Assuming that historical trends continue (of course, you can’t really
assume that), Brazil’s strong currency gains, plus its 12% targeted
dividend rate makes it an interesting candidate.
Expenses Subtract
One caveat, Wisdom Tree charges an annual expense ratio of 0.35%
for the Euro and Japanese Yen, and 0.45% for the emerging market funds.
Those numbers subtract from your total return. That’s not a big deal if
you’re looking at Brazil’s targeted 12% annual dividend. But it is
significant if you’re considering the Euro with its 4%
target.
Dividend Details
Wisdom Tree intends to pay dividends quarterly for the Euro and the
Yen funds, and annually (around year-end) for the others. However, you
don’t have wait for the dividend pay dates to lock in the money market
targeted returns.
For a fund, the net asset value is the total value of the fund’s assets
expressed on a per-share basis. According to Wisdom Tree, the targeted
money market return adds to each fund’s NAV on a daily basis. For example,
for a targeted 12% annual return, excluding currency exchange rate
changes, the NAV should increase by 1% in a
month (the NAV then drops by the dividend amount when it’s paid). For
exchange-traded funds, the share price usually closely tracks the NAV. For
example, when I looked up the Brazilian fund on July 10, the NAV was
$26.42 and the share price was $26.56.
Wisdom Tree displays the share price and NAV figures for each fund in
almost real time on its site (www.wisdomtree.com).

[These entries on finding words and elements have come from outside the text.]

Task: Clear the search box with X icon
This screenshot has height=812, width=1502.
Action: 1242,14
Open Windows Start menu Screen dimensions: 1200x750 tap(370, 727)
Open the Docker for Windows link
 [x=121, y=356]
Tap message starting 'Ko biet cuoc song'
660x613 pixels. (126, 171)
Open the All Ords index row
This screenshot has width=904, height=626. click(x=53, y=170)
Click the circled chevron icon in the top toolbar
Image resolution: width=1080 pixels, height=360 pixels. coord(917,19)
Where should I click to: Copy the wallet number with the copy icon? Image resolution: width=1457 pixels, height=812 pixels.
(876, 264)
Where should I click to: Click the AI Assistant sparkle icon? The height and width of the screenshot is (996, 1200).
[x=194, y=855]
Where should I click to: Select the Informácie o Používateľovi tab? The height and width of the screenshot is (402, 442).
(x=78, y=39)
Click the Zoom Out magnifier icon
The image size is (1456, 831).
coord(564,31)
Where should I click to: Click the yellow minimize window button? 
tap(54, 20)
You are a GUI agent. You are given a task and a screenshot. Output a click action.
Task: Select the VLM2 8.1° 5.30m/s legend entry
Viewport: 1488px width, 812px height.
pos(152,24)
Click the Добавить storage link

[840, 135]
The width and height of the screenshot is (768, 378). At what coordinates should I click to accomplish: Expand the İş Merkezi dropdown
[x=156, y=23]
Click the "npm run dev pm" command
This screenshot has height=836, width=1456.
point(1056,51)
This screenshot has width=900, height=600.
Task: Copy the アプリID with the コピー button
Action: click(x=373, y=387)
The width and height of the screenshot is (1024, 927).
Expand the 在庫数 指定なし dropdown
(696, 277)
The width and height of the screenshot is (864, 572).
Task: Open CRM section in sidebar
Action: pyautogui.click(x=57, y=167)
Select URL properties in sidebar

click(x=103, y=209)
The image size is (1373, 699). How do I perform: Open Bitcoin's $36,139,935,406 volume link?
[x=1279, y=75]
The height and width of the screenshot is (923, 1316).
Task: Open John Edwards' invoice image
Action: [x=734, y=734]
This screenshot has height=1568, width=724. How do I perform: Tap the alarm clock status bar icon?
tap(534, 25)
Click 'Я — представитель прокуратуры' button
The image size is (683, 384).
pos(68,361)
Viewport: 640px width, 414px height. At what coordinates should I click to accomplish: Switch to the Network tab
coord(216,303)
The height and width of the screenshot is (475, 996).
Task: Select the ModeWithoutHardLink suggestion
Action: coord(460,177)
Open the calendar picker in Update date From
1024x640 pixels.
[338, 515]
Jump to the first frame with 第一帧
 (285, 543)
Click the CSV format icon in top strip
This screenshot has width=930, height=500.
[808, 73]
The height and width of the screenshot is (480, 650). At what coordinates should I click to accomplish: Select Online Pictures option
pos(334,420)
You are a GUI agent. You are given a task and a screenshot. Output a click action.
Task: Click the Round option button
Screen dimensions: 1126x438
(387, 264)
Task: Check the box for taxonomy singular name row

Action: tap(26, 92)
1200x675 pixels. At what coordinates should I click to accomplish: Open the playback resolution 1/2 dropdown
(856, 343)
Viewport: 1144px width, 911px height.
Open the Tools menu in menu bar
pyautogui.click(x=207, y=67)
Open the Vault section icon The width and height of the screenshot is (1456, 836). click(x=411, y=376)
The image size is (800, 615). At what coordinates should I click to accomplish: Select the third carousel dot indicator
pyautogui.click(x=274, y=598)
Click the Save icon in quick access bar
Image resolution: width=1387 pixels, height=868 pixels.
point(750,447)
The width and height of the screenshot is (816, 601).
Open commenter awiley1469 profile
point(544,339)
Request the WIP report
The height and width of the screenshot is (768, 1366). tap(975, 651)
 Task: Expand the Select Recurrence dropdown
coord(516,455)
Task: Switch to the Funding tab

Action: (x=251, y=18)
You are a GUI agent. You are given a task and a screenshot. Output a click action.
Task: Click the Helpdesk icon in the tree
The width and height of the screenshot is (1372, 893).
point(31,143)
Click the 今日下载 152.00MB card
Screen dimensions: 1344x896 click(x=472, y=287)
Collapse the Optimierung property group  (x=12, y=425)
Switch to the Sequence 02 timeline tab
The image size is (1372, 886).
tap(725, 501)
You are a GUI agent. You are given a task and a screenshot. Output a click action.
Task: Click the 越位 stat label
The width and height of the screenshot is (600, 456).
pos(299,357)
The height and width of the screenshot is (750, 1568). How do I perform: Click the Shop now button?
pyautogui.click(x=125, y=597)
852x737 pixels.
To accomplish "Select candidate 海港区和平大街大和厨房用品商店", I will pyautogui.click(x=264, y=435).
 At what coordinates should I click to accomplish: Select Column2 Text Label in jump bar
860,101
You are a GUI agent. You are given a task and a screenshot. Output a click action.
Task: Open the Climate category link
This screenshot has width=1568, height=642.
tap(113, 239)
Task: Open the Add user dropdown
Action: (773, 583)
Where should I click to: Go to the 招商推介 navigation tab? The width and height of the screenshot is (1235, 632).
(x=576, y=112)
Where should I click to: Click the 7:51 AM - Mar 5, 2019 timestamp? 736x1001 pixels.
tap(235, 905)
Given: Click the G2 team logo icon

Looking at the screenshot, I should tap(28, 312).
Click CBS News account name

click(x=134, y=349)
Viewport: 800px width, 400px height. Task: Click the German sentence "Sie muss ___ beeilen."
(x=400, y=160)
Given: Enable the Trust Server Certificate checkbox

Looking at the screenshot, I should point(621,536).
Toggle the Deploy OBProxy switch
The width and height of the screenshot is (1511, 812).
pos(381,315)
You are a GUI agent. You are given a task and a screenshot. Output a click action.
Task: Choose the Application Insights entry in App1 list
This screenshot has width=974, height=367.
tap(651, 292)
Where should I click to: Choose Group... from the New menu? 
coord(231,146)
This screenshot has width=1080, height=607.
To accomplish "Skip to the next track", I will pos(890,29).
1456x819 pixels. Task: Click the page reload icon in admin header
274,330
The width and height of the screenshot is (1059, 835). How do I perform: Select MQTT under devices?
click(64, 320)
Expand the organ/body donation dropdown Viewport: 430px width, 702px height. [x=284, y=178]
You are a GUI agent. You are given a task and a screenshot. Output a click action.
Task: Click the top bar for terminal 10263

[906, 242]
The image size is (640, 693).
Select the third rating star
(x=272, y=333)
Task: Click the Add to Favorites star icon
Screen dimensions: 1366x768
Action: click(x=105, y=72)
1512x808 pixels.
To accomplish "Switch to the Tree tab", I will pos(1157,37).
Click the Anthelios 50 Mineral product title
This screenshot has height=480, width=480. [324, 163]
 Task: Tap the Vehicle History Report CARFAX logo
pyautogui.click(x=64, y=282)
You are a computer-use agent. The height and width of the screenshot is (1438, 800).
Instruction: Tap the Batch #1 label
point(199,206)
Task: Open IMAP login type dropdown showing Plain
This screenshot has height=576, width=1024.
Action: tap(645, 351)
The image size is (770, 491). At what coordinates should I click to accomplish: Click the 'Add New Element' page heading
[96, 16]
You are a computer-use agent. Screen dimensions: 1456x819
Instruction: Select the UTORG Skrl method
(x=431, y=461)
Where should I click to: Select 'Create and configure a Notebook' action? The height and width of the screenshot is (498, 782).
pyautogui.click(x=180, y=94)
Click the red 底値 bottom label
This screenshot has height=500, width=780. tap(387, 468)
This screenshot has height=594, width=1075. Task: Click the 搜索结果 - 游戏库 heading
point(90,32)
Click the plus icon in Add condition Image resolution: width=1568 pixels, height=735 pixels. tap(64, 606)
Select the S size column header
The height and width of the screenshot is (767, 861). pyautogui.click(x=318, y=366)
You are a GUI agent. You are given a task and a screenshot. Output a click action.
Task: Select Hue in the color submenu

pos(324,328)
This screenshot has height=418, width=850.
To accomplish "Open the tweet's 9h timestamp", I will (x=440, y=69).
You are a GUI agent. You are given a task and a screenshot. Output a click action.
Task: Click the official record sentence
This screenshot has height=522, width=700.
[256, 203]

Get there by entering the fund’s ticker symbol on Wisdom Tree’s homepage.
Risky Business
The Wisdom Tree Dreyfus Currency Income ETFs offer an intriguing
avenue for capturing high dividends if currency exchange rates go your
way. However, historically, some very smart people have lost big money
betting on the direction of currency exchange rates. You can’t assume that
the U.S. dollar will remain weak vs. other currencies, especially if the
Fed starts upping interest rates. Also, the Wisdom Tree funds are brand
new and have no track record. Don’t put all of your eggs in this basket.